Durante su alocución en el Paraninfo, Jairo Parra instó a la guerrilla de las FARC a demostrar su «sinceridad» en el proceso de paz, respetando siempre a las víctimas de la violencia. Solo si las FARC se encaminan por la senda de la verdad y se muestran sinceras, podrán acceder a la vía política y participar en futuros procesos electorales. Además, consideró que no se debe olvidar nunca la espiral de violencia que han venido desplegando las fuerzas guerrilleras a lo largo de los últimos 50 años en Colombia. «Hay que recordar, se debe tener una historia de lo que ocurrió, pero no con afán de venganza», proclamó Parra.

Por su parte, el veterano economista Blas Calzada advirtió de que España afronta en estos momentos una tesitura económica más difícil que durante la Transición. Pese a que en los años posteriores a la muerte del general Franco la inflación se disparó, el grupo de expertos que redactó el programa económico de los Pactos de la Moncloa, bajo la dirección del profesor Enrique Fuentes Quintana y del que formo parte él, fue capaz de reducir la inflación de forma espectacular, pasando de una tasa del 44% a mediados de 1977 a cerrar aquel ejercicio con solo un 26,3%, disminuyendo hasta el 16% en 1978. Todo ello fue el loable fruto del equipo de economistas que elaboró los materiales que sirvieron de base a dichos pactos, tal como destacó el rector en el momento de glosar los méritos de Blas Calzada.

Situación de riesgo

El prestigioso economista consideró durante su discurso que España «no ha salido de la crisis» y enfatizó que el planeta sigue embarcado en «una situación internacional de riesgo», con nuevos factores que no se venían produciendo desde la caída del Imperio Romano, como la emigración de millones de personas hacia los países occidentales para beneficiarse de las ventajas que conlleva el Estado del Bienestar.

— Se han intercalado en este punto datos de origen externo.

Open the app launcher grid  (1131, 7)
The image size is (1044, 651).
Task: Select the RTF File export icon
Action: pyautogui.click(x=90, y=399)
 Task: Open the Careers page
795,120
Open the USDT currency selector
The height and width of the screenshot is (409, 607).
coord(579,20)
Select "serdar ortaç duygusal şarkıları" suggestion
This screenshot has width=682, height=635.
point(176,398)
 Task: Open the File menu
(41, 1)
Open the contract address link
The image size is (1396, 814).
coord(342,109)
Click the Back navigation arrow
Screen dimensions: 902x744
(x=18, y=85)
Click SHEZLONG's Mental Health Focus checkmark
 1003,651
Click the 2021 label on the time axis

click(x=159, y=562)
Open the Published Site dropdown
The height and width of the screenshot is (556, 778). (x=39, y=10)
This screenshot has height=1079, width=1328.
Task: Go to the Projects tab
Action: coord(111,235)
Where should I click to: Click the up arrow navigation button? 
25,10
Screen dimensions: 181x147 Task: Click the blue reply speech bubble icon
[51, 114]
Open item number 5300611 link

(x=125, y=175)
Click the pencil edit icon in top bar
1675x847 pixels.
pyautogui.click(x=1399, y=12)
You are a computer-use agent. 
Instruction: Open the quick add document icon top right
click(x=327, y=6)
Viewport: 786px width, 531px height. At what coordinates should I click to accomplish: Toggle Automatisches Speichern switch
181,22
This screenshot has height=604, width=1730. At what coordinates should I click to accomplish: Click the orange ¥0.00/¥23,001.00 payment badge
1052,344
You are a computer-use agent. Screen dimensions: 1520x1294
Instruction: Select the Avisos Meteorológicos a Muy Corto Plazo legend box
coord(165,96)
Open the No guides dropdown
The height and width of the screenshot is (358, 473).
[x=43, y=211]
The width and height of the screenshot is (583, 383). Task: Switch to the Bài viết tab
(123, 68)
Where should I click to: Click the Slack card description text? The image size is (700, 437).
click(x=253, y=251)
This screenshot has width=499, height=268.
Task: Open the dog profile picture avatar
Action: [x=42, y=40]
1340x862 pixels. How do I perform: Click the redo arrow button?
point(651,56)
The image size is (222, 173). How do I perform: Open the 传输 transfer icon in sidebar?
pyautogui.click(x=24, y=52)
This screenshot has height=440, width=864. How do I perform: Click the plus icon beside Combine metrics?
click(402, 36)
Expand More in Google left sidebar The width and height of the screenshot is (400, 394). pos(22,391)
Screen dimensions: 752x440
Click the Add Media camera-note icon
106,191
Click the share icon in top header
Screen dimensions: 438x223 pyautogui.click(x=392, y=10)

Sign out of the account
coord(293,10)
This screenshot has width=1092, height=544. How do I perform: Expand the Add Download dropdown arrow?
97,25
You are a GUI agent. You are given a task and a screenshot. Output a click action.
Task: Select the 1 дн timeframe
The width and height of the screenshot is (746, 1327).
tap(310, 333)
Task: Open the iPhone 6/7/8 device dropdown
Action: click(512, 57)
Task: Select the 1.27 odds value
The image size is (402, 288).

Calzada rememoró que la economía se convirtió tras la Segunda Guerra Mundial en «la principal preocupación de los programas de los partidos políticos en los países democráticos y en las principales promesas de los dictadores». Explicó que, en las naciones democráticas, la mitad de las rentas generadas pasan al Estado y dependen de su política económica, achacándose a los Gobiernos el crecimiento del PIB o la falta de él, muchas veces de manera injusta. Calzada retrató la coyuntura mundial actutal al aseverar que «tenemos demasiados jóvenes sin trabajo y muchos ancianos sin pensiones».